Kepala Biro Ekonomi dan Pembangunan Setda Bali I Gede Suarjana menegaskan angka tersebut paling realistis dapat dicapai jika inflasi akan melambung, karena pengaruh kenaikan harga BBM.
“Kecuali pemerintah tidak menaikkan BBM pada tahun ini, kami masih optimistis bisa mencapai level pertumbuhan tertinggi,” ujarnya kepada Bisnis, Rabu (5/11).
Menurutnya, melihat capaian pada periode Januari-September 2014 diyakini target tersebut dapat terpenuhi. Untuk mengejar pencapaian tersebut, pemda akan meningkatkan ekspor dan menggenjot penyerapan anggaran oleh dinas terkait.
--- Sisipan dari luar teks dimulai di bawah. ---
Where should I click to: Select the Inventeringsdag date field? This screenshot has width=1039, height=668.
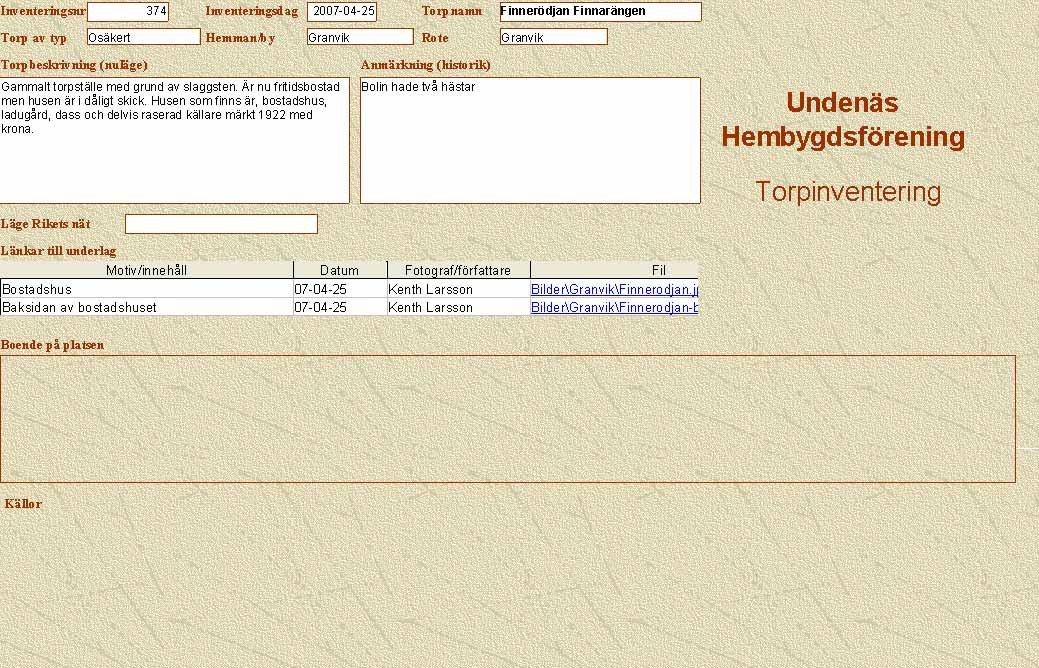pos(342,12)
Pemda menargetkan capaian penyerapan anggaran oleh dinas pada akhir tahun ini mencapai 97%. Suarjana mengatakan kendati proyeksi lebih rendah, tetapi pihaknya tetap yakin pertumbuhan ekonomi di Bali masih baik karena lebih tinggi dibandingkan nasional
Kepala Badan Pusat Statistik (BPS) Bali Panusunan Siregar menegaskan target awal pertumbuhan ekonomi Bali 6,4% sangat berat untuk direalisaikan. Menurutnya, pemda masih dapat memenuhi target dengan syarat mampu mengendalikan tingkat inflasi.
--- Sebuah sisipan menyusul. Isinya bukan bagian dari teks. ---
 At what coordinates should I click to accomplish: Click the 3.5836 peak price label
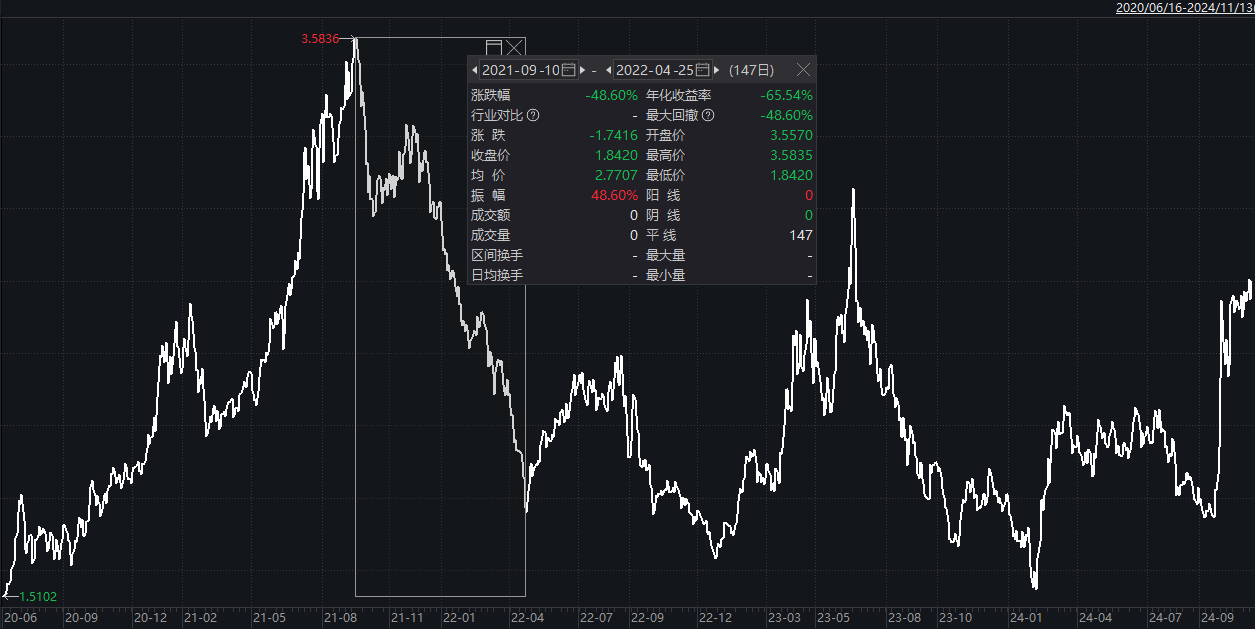click(x=320, y=39)
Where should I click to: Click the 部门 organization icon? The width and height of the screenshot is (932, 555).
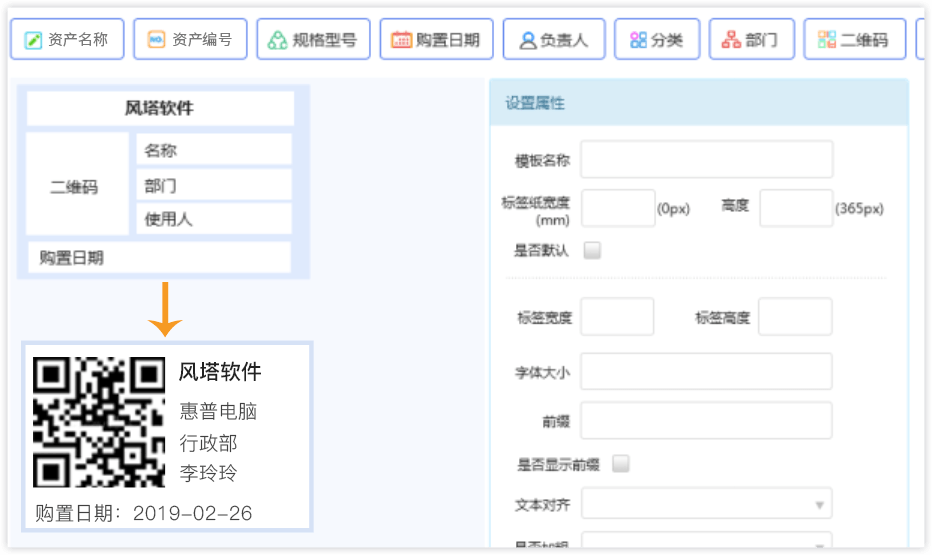point(731,40)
“Namun, berat kalau mencapai pertumbuhan 6,4%, fakta empiris sudah membuktikan susah jika melihat capaian akhir September,” jelasnya.
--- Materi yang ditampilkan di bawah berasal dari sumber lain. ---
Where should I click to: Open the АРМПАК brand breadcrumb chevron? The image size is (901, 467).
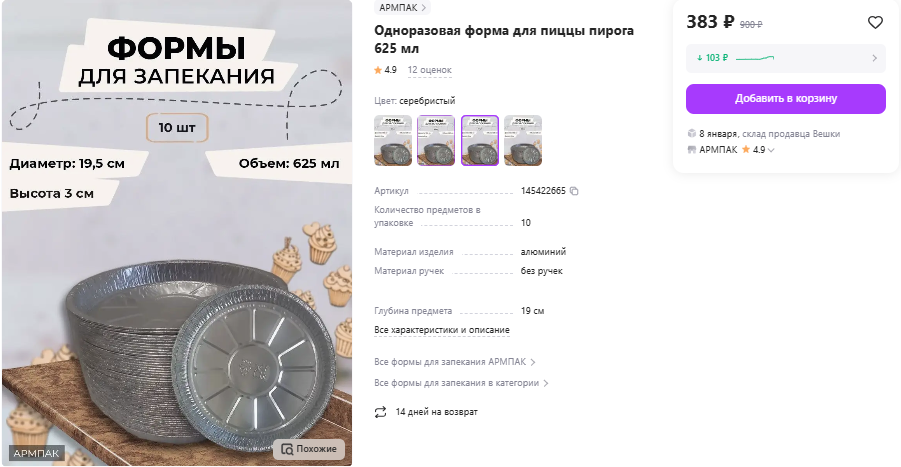423,8
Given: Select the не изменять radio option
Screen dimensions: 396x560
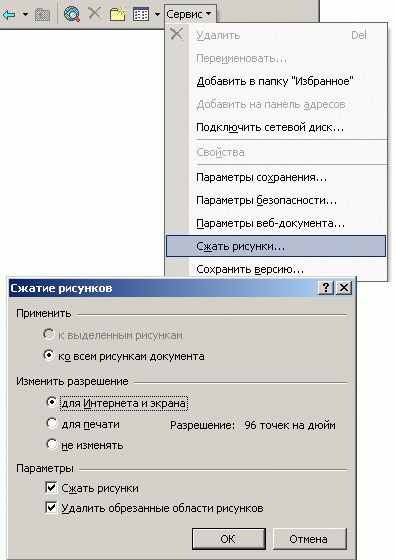Looking at the screenshot, I should 52,445.
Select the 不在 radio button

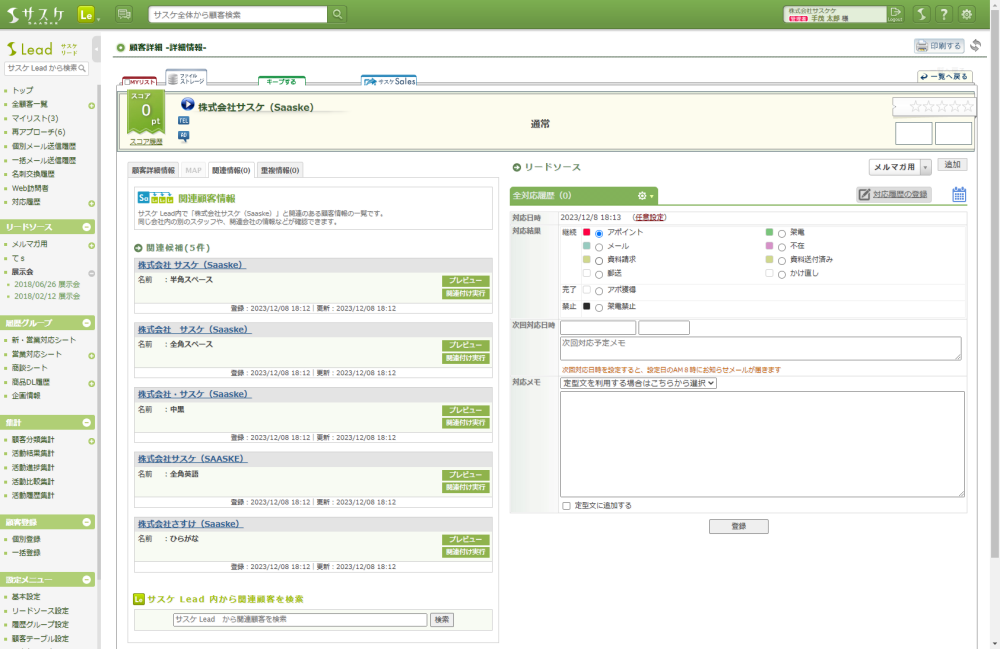(781, 246)
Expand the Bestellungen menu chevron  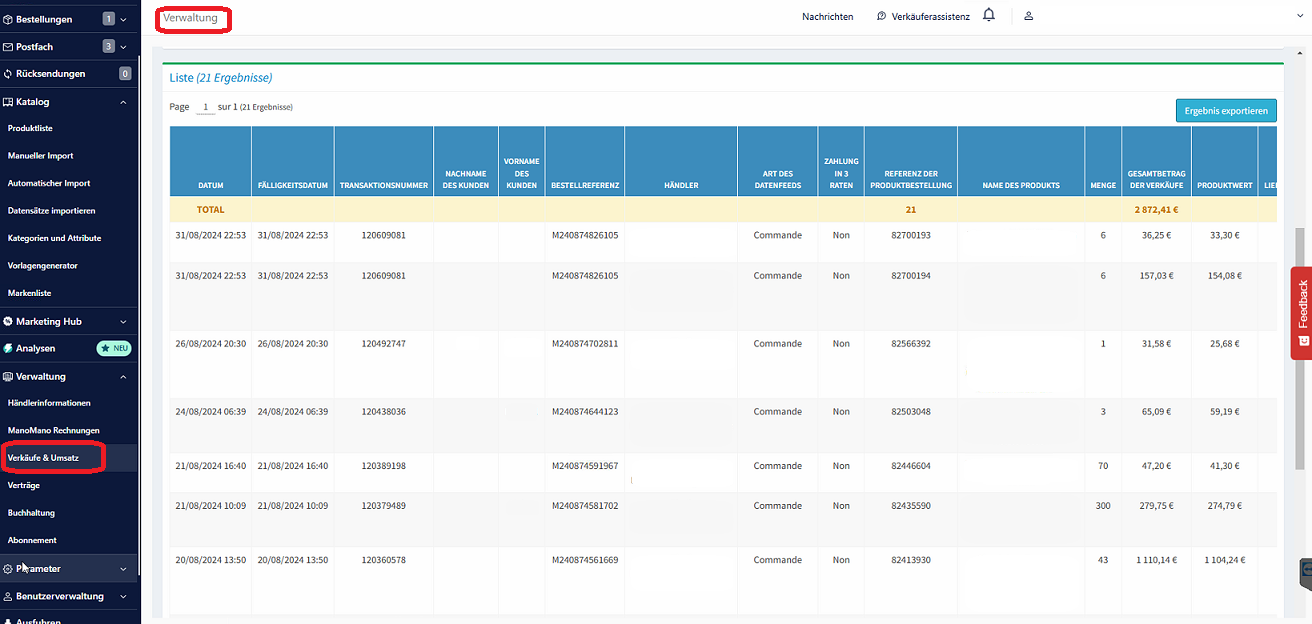[x=123, y=19]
Berdasarkan data BPS Bali, pada triwulan III/2014, pertumbuhan ekonomi secara kumulatif sebesar 6,08%, lebih rendah dibandingkan periode sama tahun lalu 6,24%.
Beberapa fenomena yang mempengaruhi perekonomian pada periode ini adalah tingkat penghunian kamar hotel mengalami perlambatan kenaikan dari 2,5 poin pada triwulan II/2014 menjadi hanya 0,28 poin kendati kunjungan wisatawan mancanegara meningkat 17,3%.
Beberapa sektor tercatat mengalami penurunan produksi seperti industri pengolahan makanan dan minuman mengalami penurunan produksi. Jumlah listrik yang terjual berkurang dari 1,104 juta kwh pada triwulan II/2014, menjadi 1,045 kwh atau turun 5,24%. Total anggaran belanja barang dan jasa pada triwulan ini baik yang bersumber dari APBN dan APBD turun masing-masing 12,02% dan 12,66%.
Hampir semua sektor yang selama ini menggerakan pertumbuhan ekonomi pada triwulan ini juga terlihat menurun atau tumbuh melambat. Sektor jasa-jasa yang pada triwulan sama tahun lalu tumbuh 10,92%, pada akhir September tahun ini hanya tumbuh 8,3%. Sektor jasa merupakan penggerak utama perekonomian daerah ini, khususnya sektor PHR.
Kondisi perlambatan itu juga terjadi pada sektor industri, listrik gas dan air. Bahkan untuk sektor penggalian minus 2,4% dari sebelumya tumbuh 11,4%, serta bangunan hanya tumbuh 1,42% dari periode sama tahun lalu tumbuh 9,97%.
Panusunan menjelaskan fenomena itu terjadi akibat selesainya pembangunan konstruksi besar di Pulau Dewata seperti bandara dan jalan tol serta kebijakan pemda membatasi penambangan galian. Adapun penopang pertumbuhan ekonomi adalah konsumsi lembaga non profit sebesar 16,65%, ekspor 15,06%, dan impor 14,03%.